The Relative Strength Index Technical Indicator (RSI) is a price-following oscillator that ranges between 0 and 100.
When Wilder introduced the Relative Strength Index, he recommended using a 14-day RSI.. Since then, the 9-day and 25-day Relative Strength Index indicators have also gained popularity.
A popular method of analyzing the RSI is to look for a divergence in which the security is making a new high, but the RSI is failing to surpass its previous high. This divergence is an indication of an impending reversal.
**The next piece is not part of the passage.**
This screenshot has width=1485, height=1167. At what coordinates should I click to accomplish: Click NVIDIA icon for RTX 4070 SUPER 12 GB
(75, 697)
When the Relative Strength Index then turns down and falls below its most recent trough, it is said to have completed a “failure swing”. The failure swing is considered a confirmation of the impending reversal.
Ways to use Relative Strength Index for chart analysis:
Tops and bottoms
The Relative Strength Index usually tops above 70 and bottoms below 30. It usually forms these tops and bottoms before the underlying price chart;
The RSI often forms chart patterns such as head and shoulders or triangles that may or may not be visible on the price chart;
Failure swing (Support or Resistance penetrations or breakouts)
This is where the Relative Strength Index surpasses a previous high (peak) or falls below a recent low (trough);
Support and Resistance levels
The Relative Strength Index shows, sometimes more clearly than price themselves, levels of support and resistance.
As discussed above, divergences occur when the price makes a new high (or low) that is not confirmed by a new high (or low) in the Relative Strength Index. Prices usually correct and move in the direction of the RSI.
RSI = 100-(100/(1+U/D))
U — is the average number of positive price changes;
D — is the average number of negative price changes.